It’s understood that Mr Duffy has agreed a multi-million euro pay-out, known as “golden handshake”, under the terms of his departure from HBOS (Ireland) in negotiations with the bank and its parent company, UK bank Halifax Bank of Scotland.

He is expected to leave in April and take “gardening leave” this summer as the terms of his contract prevent him from immediately joining a rival.

He is expected to start his new job at the end of the summer.

Contacted yesterday, Mr Duffy said he had no comment to make.

It is not clear what position Mr Duffy is taking up.

Bank of Ireland is understood to be meeting possible candidates.
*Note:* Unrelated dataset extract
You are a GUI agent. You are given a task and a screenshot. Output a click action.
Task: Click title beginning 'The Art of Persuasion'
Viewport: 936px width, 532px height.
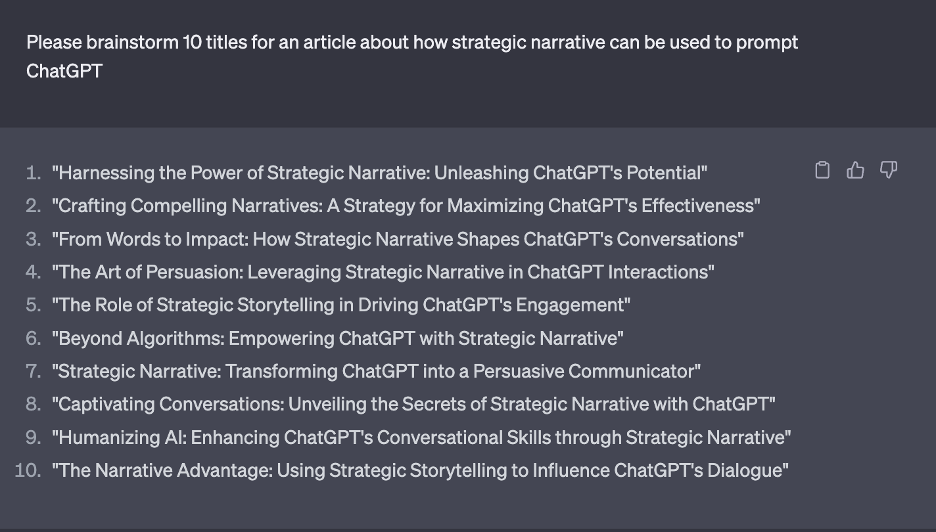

Within the bank, the head of its Irish operations, Richie Boucher, and the chief executive of its UK business, Des Crowley, have been tipped as potential successors.

The bank is expected to announce Mr Goggin’s successor at the extraordinary meeting of its court, as its board of directors is known, to approve the Government’s €3.5 billion recapitalisation of the bank.

This meeting is scheduled to take place in mid to late-March.

Senior sources within Irish banking ruled Mr Duffy out for the vacant chief executive’s position at Anglo Irish Bank.

HBOS (Ireland) is expected to make an announcement about Mr Duffy’s departure before the bank publishes its 2008 annual accounts on February 27th.

Mr Duffy’s pay-out from HBOS will cause some embarrassment for the bank’s new owners, Lloyds TSB, which has created a new entity, Lloyds Banking Group following its acquisition of HBOS, the UK’s largest mortgage lender.

Former HBOS chief executive Andy Hornby was criticised for receiving a salary of almost £1 million last year at a time when the bank was in receipt of £17 billion in the British government’s recapitalisation plan, as part of its acquisition by Lloyds TSB.

Shares in Lloyds tumbled 32.5 per cent after it said HBOS would post a pre-tax loss of £10 billion for 2008 – £1.6 billion more than it predicted last November.

Mr Duffy joined the bank in 1992and launched the Halifax retail brand in 2006 using the acquisition of the ESB’s chain of shops.

HBOS (Ireland) has loans of €32 billion, of which €22 billion are to businesses.